A Guest of Honour Read online

Page 13


  “Why not have it dug out, get rid of it,” said Bray.

  Aleke looked uncertain a moment, as if he could not remember why this was unlikely. Then he came to himself and said in English, “You’re damned right. I want this place cleared.”

  “You could have mesembryanthemums—ice-plant,” Bray said. But Aleke had the tricycle, hanging by a handlebar, in his one hand, and was holding his child under the armpit with the other, urging him along while he hopped exaggeratedly, “Ow, ow!”

  You had only to leave a place once and return to it for it to become home. At the house Bray came through the kitchen and asked Mahlope to fetch his things from the car; Mahlope had a friend sitting there who rose at once. Bray acknowledged the greeting and then was suddenly aware of some extraordinary tension behind him. His passage had caused a sensation; he made an involuntary checking movement, as if there were something shocking pinned on his back. The face was staring at him, blindly expectant, flinching from anticlimax. The anticlimax hung by a hair; then it was knocked aside: “Kalimo!” The man started to laugh and gasp, saved by his name. The face was one from another life, Bray’s cook of the old time, in the D.C.’s house. The salutations went on for several minutes, and then Kalimo was in perfect possession of the occasion. He said in English, “I’m here today, yesterday, three day. No, the boy say Mukwayi go Tuesday, come back Friday. I’m ready.” Bray’s eyes followed into the labyrinth of past commonplace the strings of Kalimo’s apron, tied twice under his arms, in the way he had always affected. “How did you find me?”

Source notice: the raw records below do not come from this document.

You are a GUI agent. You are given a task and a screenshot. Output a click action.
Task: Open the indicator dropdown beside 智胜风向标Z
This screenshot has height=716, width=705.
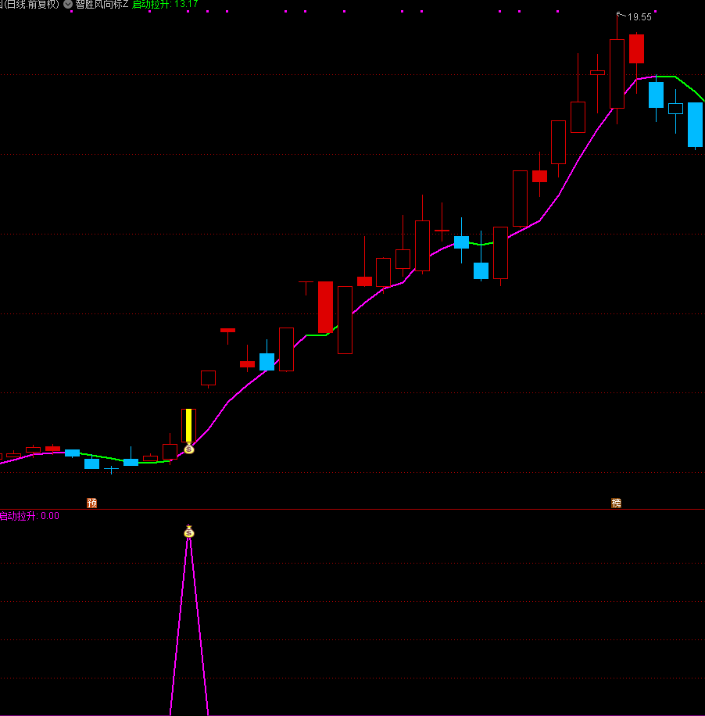(68, 4)
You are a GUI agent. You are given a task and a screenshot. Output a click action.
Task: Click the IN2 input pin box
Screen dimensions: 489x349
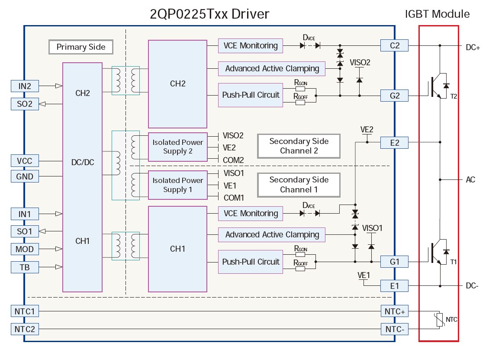[x=25, y=86]
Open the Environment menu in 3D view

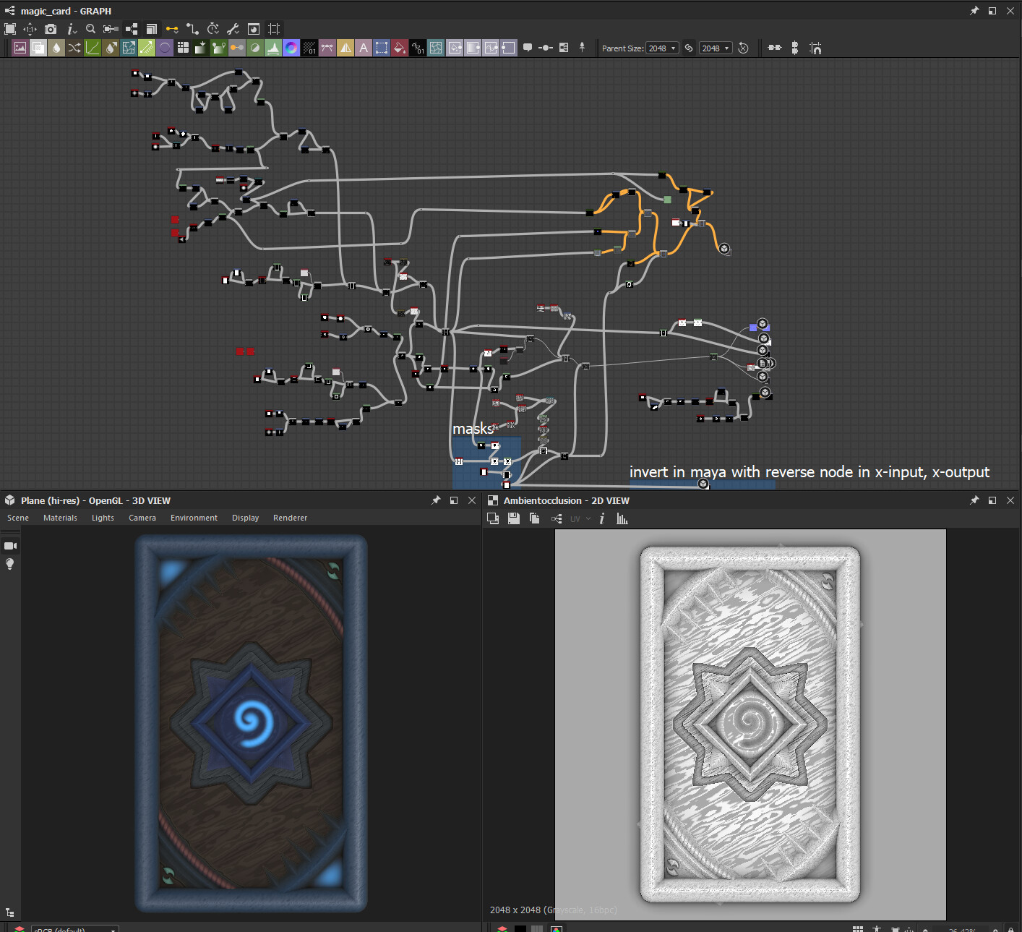pyautogui.click(x=194, y=518)

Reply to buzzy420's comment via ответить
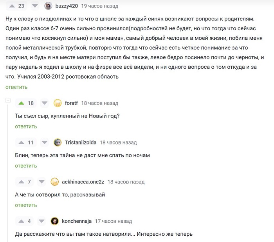16,87
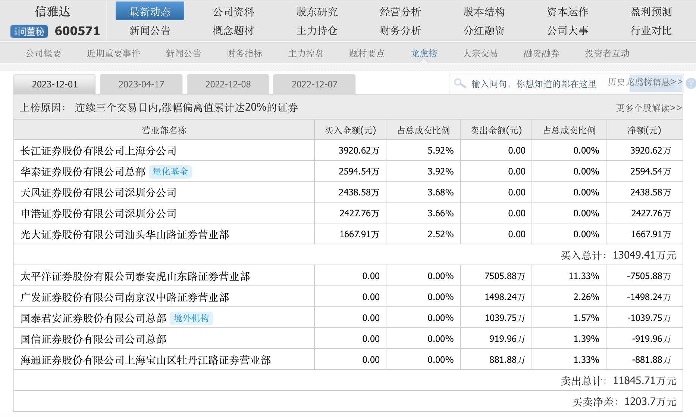The height and width of the screenshot is (417, 696).
Task: Select the 融资融券 sub-tab
Action: pyautogui.click(x=541, y=53)
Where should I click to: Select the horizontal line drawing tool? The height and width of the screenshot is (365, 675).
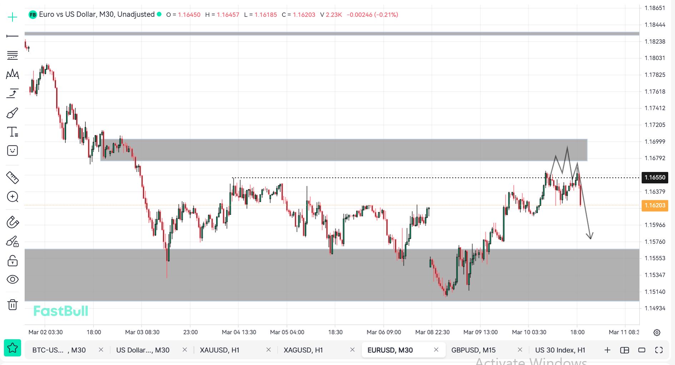[13, 36]
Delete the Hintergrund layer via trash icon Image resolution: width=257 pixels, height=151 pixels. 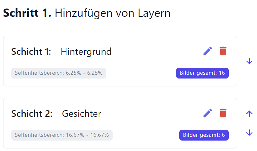223,51
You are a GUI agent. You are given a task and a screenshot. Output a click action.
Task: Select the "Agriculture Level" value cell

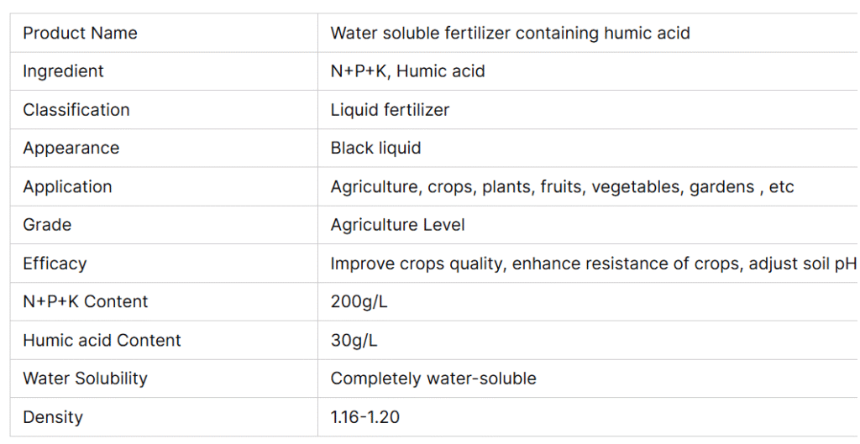(397, 225)
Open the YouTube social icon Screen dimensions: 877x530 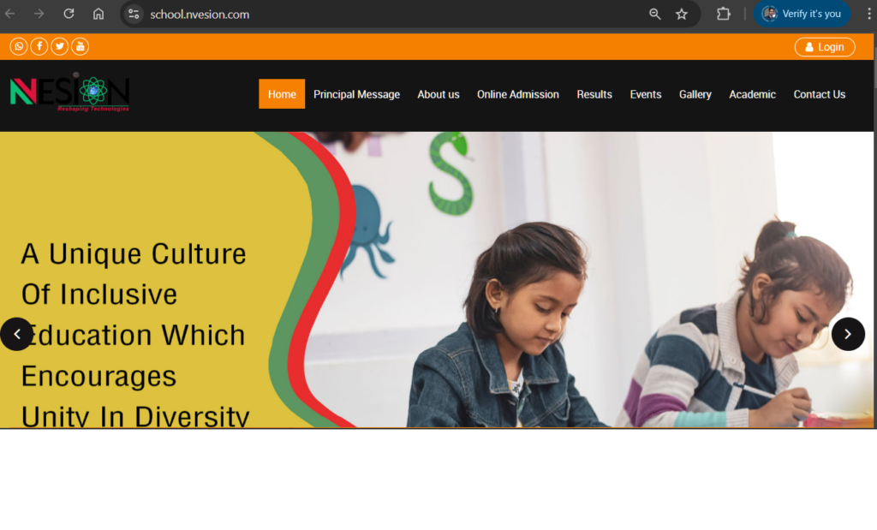point(80,46)
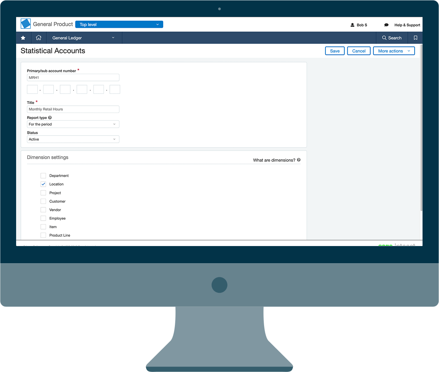Open the More actions menu
This screenshot has width=439, height=372.
[x=394, y=51]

  “Festus he send me. He send me say, Colonel he coming back, one month, two month, then go to Gala. I’m greet my wife, I’m greet my sons. They say where you go? No, I’m go to Gala. Colonel him back. No, I go. I must go.”

  They began to talk in Gala, which was not Kalimo’s mother tongue—since he came from the South where he had first begun to work for the Brays many years ago—but which, like Bray, he had learned when he moved with the Brays to Gala. They exchanged family news; Bray fetched the picture of Venetia’s baby. The pleasurable excitement of reunion hung over his solitary lunch, with Kalimo bringing in the food and being detained to talk.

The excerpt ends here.